Worse, he once again resorted to mass violence when he felt he wasn’t getting enough at the bargaining table.For years, Jewish peace process critics have complained that Palestinian media and schools have continued teaching hatred of Israel, that Palestinian summer camps were little more than training camps for rioters.

Not to worry, the doves soothed; incitement is a problem, but once an agreement is near, the Palestinians will act in their own best interests, and these things will fade into history.

It didn’t work that way. The Palestinian Authority continued fueling the hatred even as it started final status talks with Israel. Arafat did nothing – less than nothing, in reality – to prepare his people for peace.

The results were tragically evident in Ramallah and other flash points in the recent violence.Many American Jews were willing to cross the most difficult line of all and support some kind of Palestinian sovereignty over the Temple Mount.

But as soon as Palestinians got control over another sacred site, Joseph’s Tomb, they trashed it. That religious vandalism may have irrevocably foreclosed any serious compromise on Jerusalem.

Even many ardent peace process supporters now wonder if their most basic assumptions were woefully naive.But the right wingers, while claiming that their harsh perspective has been vindicated, have little to offer a despairing Jewish community.

Some of their critiques have been proven correct, but they have no alternative vision of how to achieve peace. On the contrary, what they offer is a future in which the best Israel can hope for is a perpetual state of siege.

It’s a future of big fences and security checkpoints and an endless war of attrition, punctuated by outbursts of extreme violence. The right-wingers claim to have a realistic view of this violent part of the world, but if that’s realism, most American Jews are unlikely to buy it.

The result: mainstream American Jews are left with nothing to grasp.

The core assumptions of the peace process have been shattered by Arafat, but the alternatives offered by a gloating right wing are repellent and untenable, especially in an age when chemical and biological terrorism is becoming more likely by the day.

The hope deficit could produce dangerous results.

In the short term, the community has rallied to support Israel. But if the crisis persists, it could accelerate what Jewish leaders say is a longterm, gradual withdrawal from active concern about Israel by many American Jews.

That could ultimately undercut the real foundation of pro-Israel strength in Washington at a time when Israel needs American support more than ever, and could sap vital political backing for a strong U.S. role in Mideast peacemaking.
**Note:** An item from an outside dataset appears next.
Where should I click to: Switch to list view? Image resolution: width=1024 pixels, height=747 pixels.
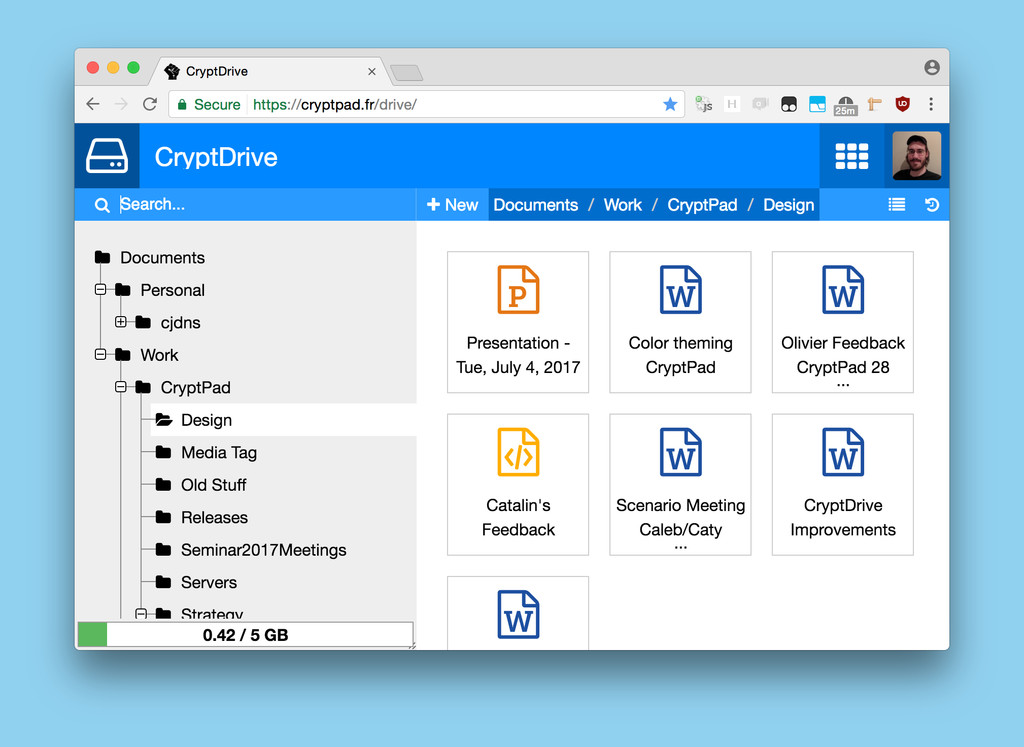(x=896, y=204)
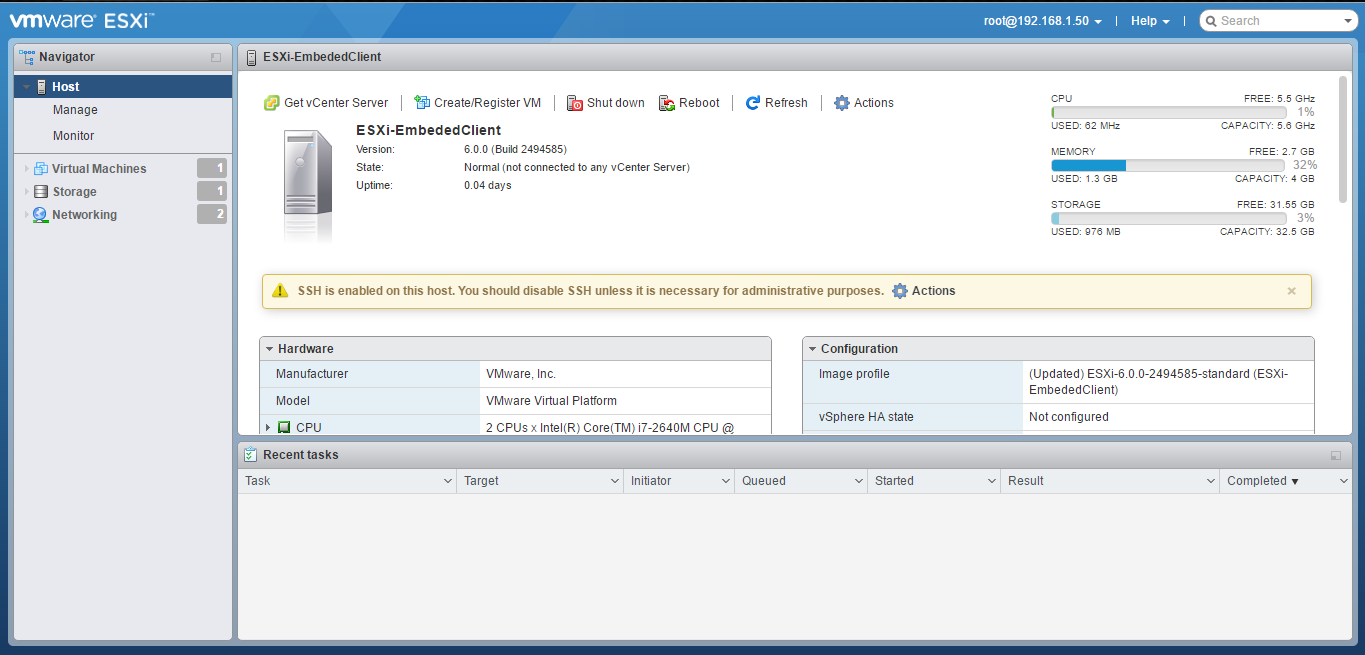
Task: Select Networking in the Navigator
Action: coord(82,214)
It could produce even more polarization among Jews on both sides of the peace process debate, more bitterness and incivility – another potential turnoff for the silent majority of American Jews who support Israel but are not as involved as the core of activists.

“The bleakness of the current situation is dangerous because when people think there is no hope, they may just pull away,” said a leading pro-Israel activist this week. “Jews are frightened and frustrated by what they see happening; those of us in Jewish organizations have to find some way of restoring at least some hope.”

But this activist conceded that for now, at least, he and his colleagues have little hope to offer.